Das Buch beinhaltet die musikalische Biographie Ligetis in Form eines Interviews. Der Titel "Gespräch" ist irreführend, da es in erster Linie Ligeti selbst ist, der redet.
Die inhaltliche Gliederung des Buches ist dabei nur stellenweise gelungen. Während man ca. fünfzigmal lesen kann, dass Ligeti die Architektur des Berliner Bundeskanzleramts grauenvoll findet, erfährt man zu seinen Werken wenig und erst recht wenig Neues. Interessant zu lesen ist allerdings, wie Ligeti die Nazizeit, den 2. Weltkrieg und den Stalinismus überlebte. Auch sein musikalischer Werdegang und seine Meinung zur Musik anderer Komponisten sind interessant zu lesen. Letztere erscheint mir stellenweise allerdings überraschend undifferenziert, ebenso wie seine zahlreichen Aussagen zur Architektur.

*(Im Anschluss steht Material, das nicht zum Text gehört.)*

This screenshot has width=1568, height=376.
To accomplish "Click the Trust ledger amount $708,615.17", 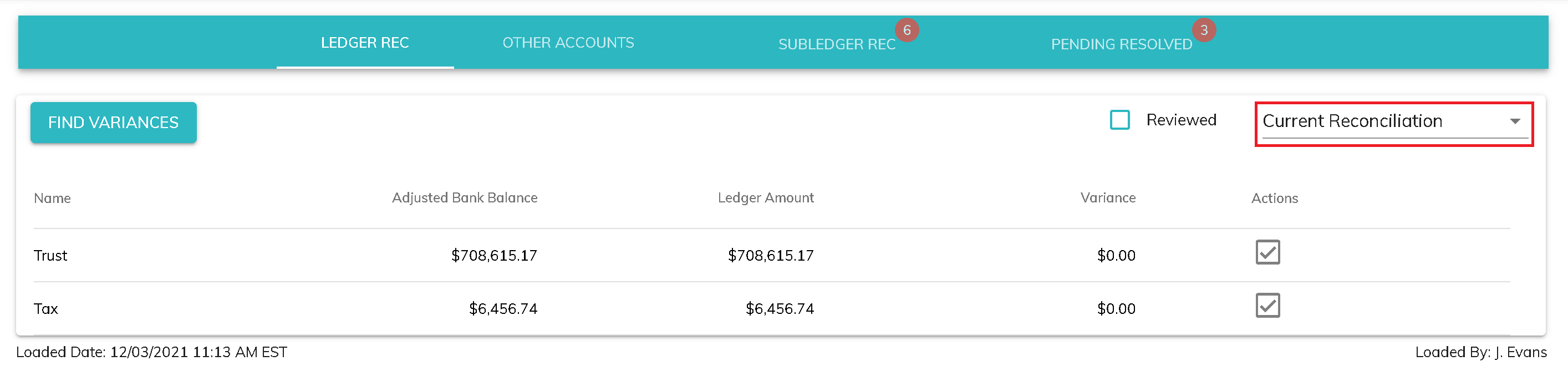I will (x=771, y=256).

Insgesamt vermittelt das Buch den Eindruck von einem Mann, der sich (mit Recht) über ein mangelndes Selbstbewusstsein keine Sorgen machen muss, der über eine ausgesprochen breite Bildung in allen Bereichen verfügt, in seiner eigenen Rede aber trotzdem weit weniger überzeugend wirkt als in seiner (großartigen) Musik.
Alles in allem handelt es sich trotz einiger Schwächen sicherlich um ein lesenswertes Buch für jeden Musikliebhaber.